Je n’ai pas à décrire la popularité dont jouissait Aranda dans le clan encyclopédique et combien l’on y faisait fête à cette puissante recrue. Voltaire menait le branle avec sa verve accoutumée : « Vous saurez, écrit-il à Mme du Deffand[1], qu’il y a une trentaine de cuisiniers répandus dans l’Europe qui, depuis quelques années, font des petits pâtés dont tout le monde veut manger. On commence à les trouver fort bons, même en Espagne ; le comte d’Aranda en mange beaucoup avec ses amis. » Et Galiani constate combien l’enthousiasme du maître a promptement gagné les disciples : « Le bon vieux[2] est à présent tout Espagnol, tout entier à Aranda, et il donne le ton à toute la nation française. » C’est en effet un concert unanime d’applaudissemens, de louanges hyperboliques, pour le héros qui entre prend « de nettoyer les nouvelles écuries d’Augias, » pour le victorieux pourfendeur du « fanatisme et de la superstition, » pour le hardi libérateur « qui a chassé les jésuites d’Espagne, et qui chassera encore bien d’autres vermines. » Tel est, au foyer conjugal, l’air que respire quotidiennement un adolescent passionné, épris de nouveautés, et préparé à ces idées par une culture essentiellement française ; tels sont les refrains qui bourdonnent, perpétuellement à ses oreilles. Une éducation si spéciale aide à comprendre comment le marquis de Mora, lorsqu’il prit pied, quelques années plus tard, dans le salon de la rue Saint-Dominique, n’eut pas d’effort à faire pour se trouver au ton de la maison et se sentit plus à son aise dans un cercle de philosophes que dans un salon madrilène.

Données fournies:

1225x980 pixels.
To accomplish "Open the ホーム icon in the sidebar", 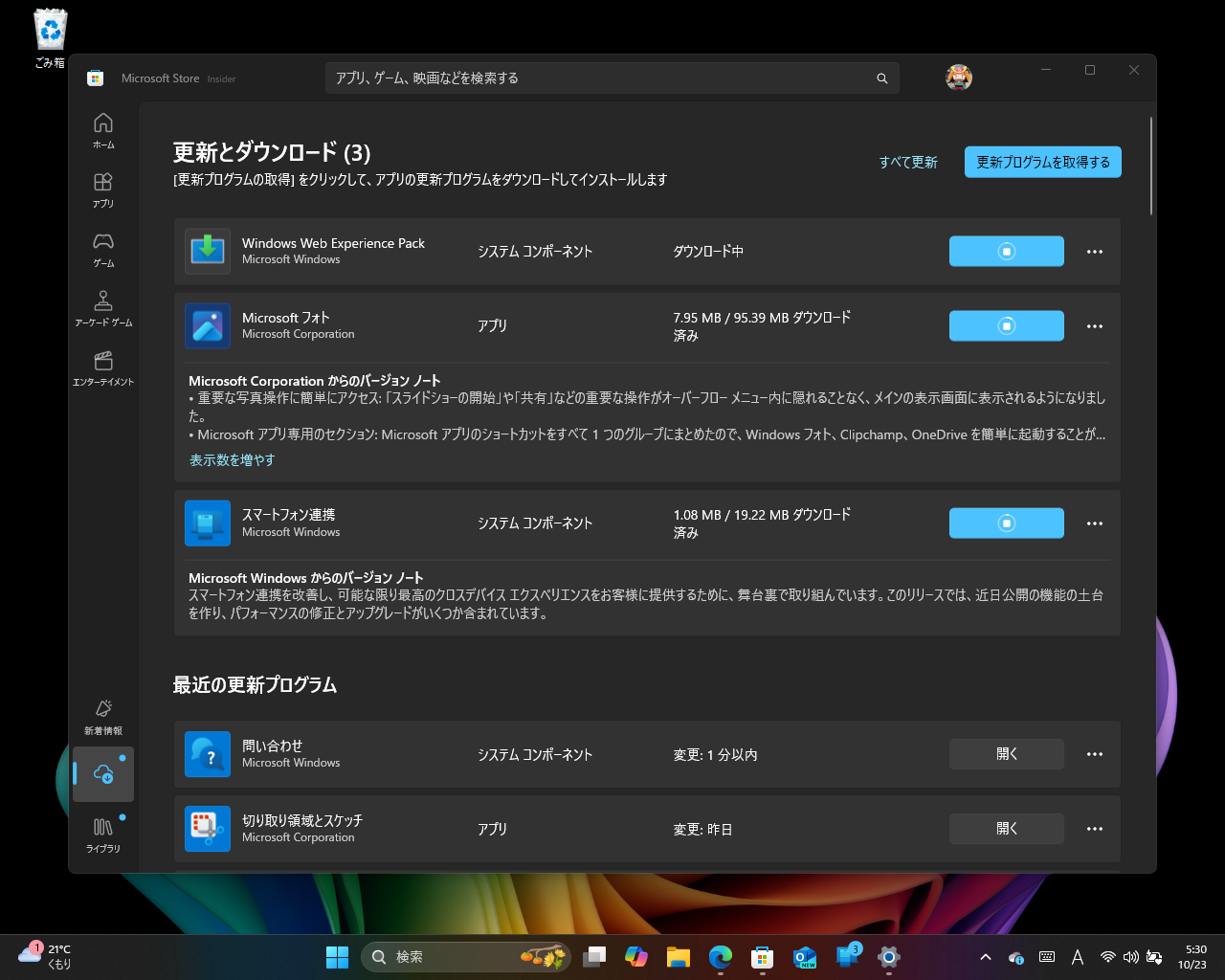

Exercices:
(a) Dans l'extrait sur Aranda, à qui Voltaire adresse-t-il la lettre où il parle des petits pâtés ?
(b) Poursuivez l'extrait sur Aranda à la suite de sa dernière phrase.
Les données ci-dessus proviennent d'une autre source que l'extrait sur Aranda.

Corrigés:
(a) À Mme du Deffand.

(b)
Presque aussitôt après le mariage de son fils, le comte de Fuentès fut nommé ambassadeur en Angleterre. Il y emmena avec lui le jeune couple. L’année suivante, la marquise de Mora mettait au monde une fille[3], qui fut appelée Joaquina, du nom

  1. Lettre du 24 avril 1769. Édition Lescure.
  2. Lettre du 27 juin 1768. Lettere di Galiani al marchese Tanucci, passim.
  3. Novembre 1761.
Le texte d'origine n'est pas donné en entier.